Magnetic fields are generally known to destroy superconductivity in a material. However, in exceptional cases they can lead to what is known as "reentrant superconductivity"— where superconductivity disappears as expected but then unexpectedly returns when the magnetic field is increased further. This behavior is sometimes seen in bulk, three-dimensional materials, but now, in a study published in Science Advances, a team led by the RIKEN Center for Emergent Matter Science (CEMS) in Japan has seen the phenomenon in a very thin conducting layer at the boundary between two insulating oxide materials. Because oxide interfaces can be precisely engineered and controlled, the discovery provides a new platform for investigating unconventional forms of superconductivity and the quantum mechanisms that allow it to survive under unusual conditions.
Reentrant superconductivity is a counterintuitive phenomenon. Superconductivity normally arises when electrons form Cooper pairs. In conventional superconductors, the two electrons in a pair have opposite spins. A magnetic field tends to align the electron spins, which can disrupt the delicate pairing responsible for conventional superconductivity. Thus, when reentrant superconductivity does happen, it indicates that something more complex is going on, such as more complex quantum mechanisms.

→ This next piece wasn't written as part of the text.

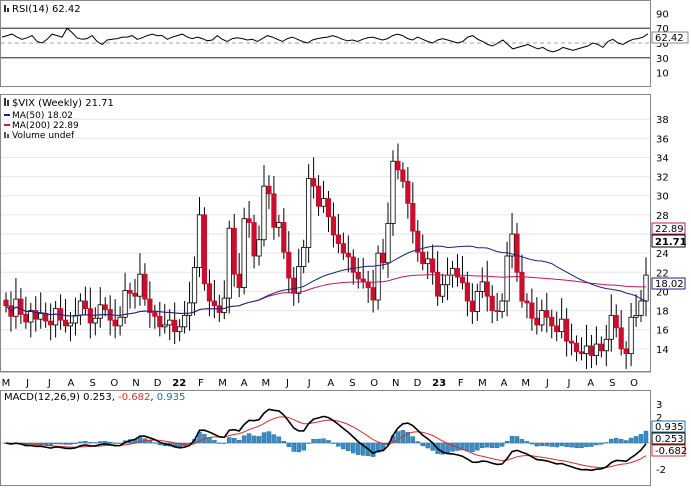 The image size is (691, 489). Describe the element at coordinates (6, 8) in the screenshot. I see `rsi-title-icon` at that location.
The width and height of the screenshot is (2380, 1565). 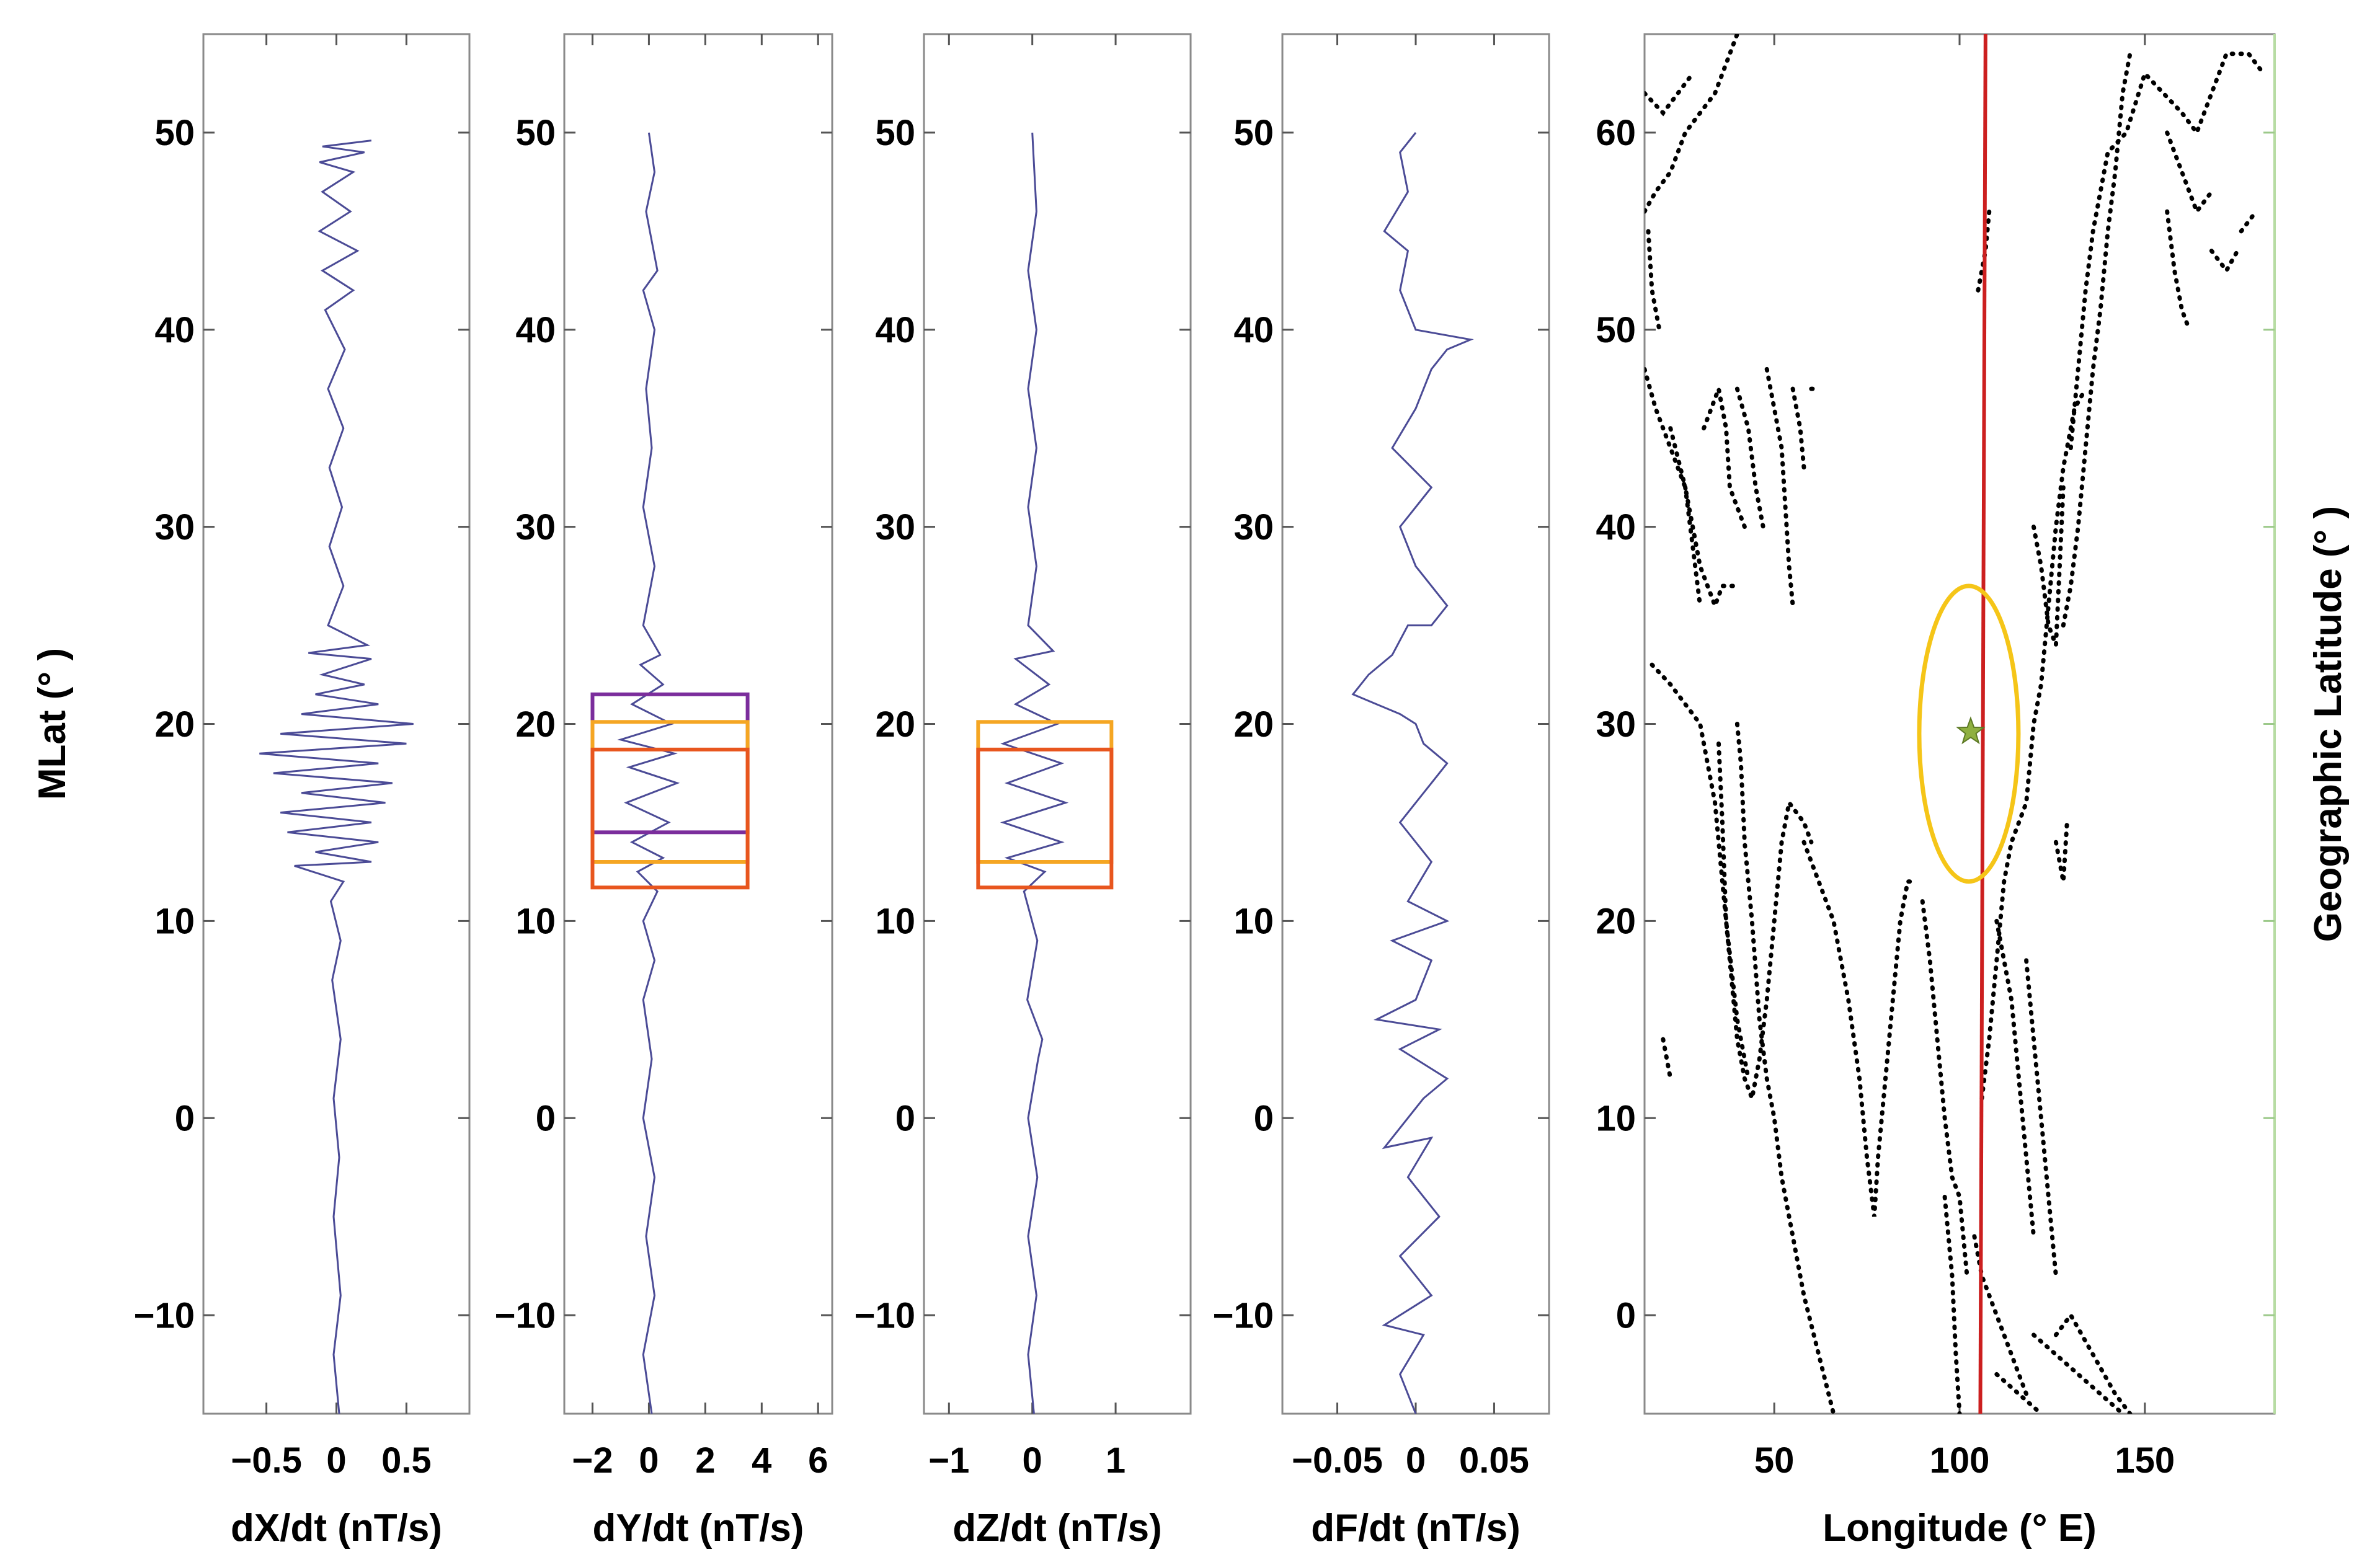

Similar effects have been observed in a few complex bulk materials, where they are often associated with non-standard forms of superconductivity. In the new study, the researchers created a very thin conducting layer at the boundary between two oxide materials, cooled it to temperatures close to absolute zero, and measured its electrical resistance while applying magnetic fields. This approach allowed them to track directly when the material entered or left the superconducting state. Observing this behavior in a well-defined two-dimensional interfacial system places it in a distinct physical regime.
The results show that the magnetic field does not act only as a simple destructive force in this system. Instead, the superconducting state appears to depend on a delicate balance among electronic effects at the oxide interface. This makes the material system valuable as a controllable setting for studying superconductivity in situations that are difficult to access in more complex bulk materials. The observed behavior also points to the possibility that the superconducting state is influenced by effects beyond the conventional description of superconductivity, which can now be explored in this system.
According to first author Denis Maryenko of RIKEN CEMS, "We are quite excited by this study, as it shows an unexpected behavior of superconductivity. We found this behavior in an extremely thin electronic system at the boundary between two otherwise insulating oxide materials, giving us a new way to ask why superconductivity can sometimes recover under conditions where we would normally expect it to keep fading. This gives us a new experimental platform for investigating why superconductivity can survive and even re-emerge under conditions where conventional theories would predict its disappearance."
"In the longer term," he adds, "insights from such studies may help guide the search for new superconducting materials and future low-loss electronic or quantum devices."